MRM assay of selected proteins
To further validate the expression levels of DEPs identified from the global proteome analysis, we performed MRM analysis for selected DEPs using individual (unpooled) AF samples from the donor and recipient groups. A set of MRM target peptides for 103 DEPs were selected following the peptide transition selection criteria, such as amino acid length, unique peptides, and charge state that could be detected within the m/z scan window (m/z ≤ 1,350). With the selected MRM target peptide transitions, we conducted the preliminary MRM assay to ensure their detectibility using the unbiased Q3 ion monitoring method.9 Among the 103 DEPs, 36 peptides originated from 28 proteins were determined for the final MRM targets following the selection criteria; co-eluted 3 transitions per each target peptide showing the S/N ratio above 3 (Supplementary Table 1). Functional enrichment of these final MRM target proteins showed that they were related to inflammatory response in the donor group and dermatological diseases in both groups (Fig. 1).
Fig. 1. Interactive network analysis of the final 28 MRM target proteins. An enriched functional network of the final 28 MRM target proteins is shown. Yellow and red colors are used to identify proteins that are upregulated in the donor and recipient amniotic fluid, respectively.
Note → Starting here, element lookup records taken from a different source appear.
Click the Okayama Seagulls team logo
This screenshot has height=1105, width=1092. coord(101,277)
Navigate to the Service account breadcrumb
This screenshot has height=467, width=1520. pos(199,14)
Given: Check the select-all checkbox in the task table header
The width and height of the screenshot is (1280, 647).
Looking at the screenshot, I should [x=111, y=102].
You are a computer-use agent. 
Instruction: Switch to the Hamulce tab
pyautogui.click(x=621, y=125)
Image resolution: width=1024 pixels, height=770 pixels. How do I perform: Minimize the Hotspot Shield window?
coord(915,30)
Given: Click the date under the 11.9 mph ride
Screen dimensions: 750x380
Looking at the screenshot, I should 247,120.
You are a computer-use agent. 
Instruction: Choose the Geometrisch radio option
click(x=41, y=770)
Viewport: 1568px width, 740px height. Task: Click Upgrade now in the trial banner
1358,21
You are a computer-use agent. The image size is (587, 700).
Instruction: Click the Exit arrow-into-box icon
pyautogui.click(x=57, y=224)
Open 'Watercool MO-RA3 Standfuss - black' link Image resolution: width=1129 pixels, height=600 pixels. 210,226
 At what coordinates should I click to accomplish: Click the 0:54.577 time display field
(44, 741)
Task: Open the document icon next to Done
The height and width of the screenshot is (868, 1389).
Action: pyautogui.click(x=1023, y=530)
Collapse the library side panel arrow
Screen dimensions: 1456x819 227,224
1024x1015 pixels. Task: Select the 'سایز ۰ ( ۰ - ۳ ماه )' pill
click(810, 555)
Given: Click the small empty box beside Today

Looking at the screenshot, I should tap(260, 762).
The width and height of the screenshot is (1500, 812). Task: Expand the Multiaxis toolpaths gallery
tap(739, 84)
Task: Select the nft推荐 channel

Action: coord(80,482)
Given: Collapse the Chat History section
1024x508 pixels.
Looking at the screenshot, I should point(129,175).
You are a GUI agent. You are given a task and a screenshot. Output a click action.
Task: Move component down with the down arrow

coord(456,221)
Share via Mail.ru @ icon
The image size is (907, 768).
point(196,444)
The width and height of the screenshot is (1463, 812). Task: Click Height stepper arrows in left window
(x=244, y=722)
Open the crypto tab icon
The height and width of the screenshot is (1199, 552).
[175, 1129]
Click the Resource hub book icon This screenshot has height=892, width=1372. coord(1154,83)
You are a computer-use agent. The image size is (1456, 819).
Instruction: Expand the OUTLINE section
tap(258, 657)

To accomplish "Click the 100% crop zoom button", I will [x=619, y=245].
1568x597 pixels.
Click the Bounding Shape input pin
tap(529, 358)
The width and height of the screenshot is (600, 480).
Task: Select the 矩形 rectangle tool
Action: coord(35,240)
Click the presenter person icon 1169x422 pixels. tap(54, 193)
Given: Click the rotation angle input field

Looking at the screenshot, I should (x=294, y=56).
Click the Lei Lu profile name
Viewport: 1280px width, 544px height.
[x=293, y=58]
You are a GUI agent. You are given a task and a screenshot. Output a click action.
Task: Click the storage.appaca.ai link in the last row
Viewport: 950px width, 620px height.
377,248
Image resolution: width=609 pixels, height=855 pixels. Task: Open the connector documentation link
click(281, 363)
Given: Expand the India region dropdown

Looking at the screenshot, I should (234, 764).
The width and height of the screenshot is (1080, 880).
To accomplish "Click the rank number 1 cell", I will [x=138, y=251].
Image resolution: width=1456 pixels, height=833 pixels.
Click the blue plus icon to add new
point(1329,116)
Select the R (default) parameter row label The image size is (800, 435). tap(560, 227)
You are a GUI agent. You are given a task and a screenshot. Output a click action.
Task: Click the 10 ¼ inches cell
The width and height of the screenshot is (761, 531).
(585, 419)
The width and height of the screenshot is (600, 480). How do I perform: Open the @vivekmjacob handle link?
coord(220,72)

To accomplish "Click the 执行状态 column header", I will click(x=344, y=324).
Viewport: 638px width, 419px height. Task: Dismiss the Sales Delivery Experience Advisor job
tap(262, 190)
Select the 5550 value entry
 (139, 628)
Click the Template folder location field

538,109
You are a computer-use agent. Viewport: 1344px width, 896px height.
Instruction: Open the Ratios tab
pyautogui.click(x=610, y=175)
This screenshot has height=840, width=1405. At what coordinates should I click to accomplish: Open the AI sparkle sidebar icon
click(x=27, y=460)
MRM = multiple reaction monitoring, APOA1 = apolipoprotein A-I, APOA2 = apolipoprotein A-II, APOE = apolipoprotein E, HP = haptoglobin, APOC3 = apolipoprotein C-III, ANXA2 = annexin A2, DCN = decorin, APOC1 = apolipoprotein C-I, FGA = fibrinogen alpha chain, GAPDH = glyceraldehyde 3-phosphate dehydrogenase, ITGB3 = integrin beta-3, HBG2 = hemoglobin subunit gamma-2, ANPEP = aminopeptidase N, FBN1 = fibrillin 1, HSPG2 = basement membrane-specific heparan sulfate proteoglycan core protein, SFN = stratifin, AFP = alpha-fetoprotein, FGG = fibrinogen gamma chain, A2M = alpha-2-macroglobulin, HBB = beta globin, HBA2 = hemoglobin A2, STN = signal-to-noise ratio.
To estimate the expression levels of the 28 final MRM target proteins in the donor and recipient groups, equal amount of an external standard peptide (GDFQFNISR, beta-galactosidase peptide, m/z, 542.3) were spiked into each AF sample for subsequent normalization of the MRM data. Fig. 2 is a representative chromatographic trace with 108 MRM transitions of 36 MRM target peptides in the donor AF sample showing the quantitative dynamics of the peptide transitions. Triplicate MRM datasets of each sample were statistically analyzed for the quantification of peptide transitions using MSstats/Skyline. We identified that carbonic anhydrase 1 (CA1), fibrinogen alpha chain (FGA), aminopeptidase N (ANPEP), alpha-fetoprotein (AFP), fibrinogen gamma chain (FGG), and basement membrane-specific heparan sulfate proteoglycan core protein (HSPG2) were significantly upregulated (log2FC = 1.33, 0.84, 0.62, 0.49, 0.48, and 0.36 in CA1, FGA, ANPEP, AFP, FGG, and HSPG2, respectively) in the recipient group, while IgGFc-binding protein (FCGBP), apolipoprotein C-I (APOC1), complement C1q subcomponent subunit B (C1QB), apolipoprotein C-III (APOC3), apolipoprotein A-II (APOA2), decorin (DCN), haptoglobin (HP), alpha-2-macroglobulin (A2M), apolipoprotein A-I (APOA1), and fibronectin (FN) 1 were up-regulated (log2FC = 1.64, 1.16, 0.99, 0.83, 0.81, 0.78, 0.71, 0.71, 0.53, and 0.50 in FCGBP, APOC1, C1QB, APOC3, APOA2, DCN, HP, A2M, APOA1, and FN1, respectively) in the donor group (Table 3).
Fig. 2. Multiplexed-MRM analysis of AF. Multiplexed-MRM analysis of pooled AF samples was performed using 36 peptides of 28 target proteins. The extracted ion chromatograms are shown representing the observed 111 MRM transitions. An external standard peptide is included as a positive control.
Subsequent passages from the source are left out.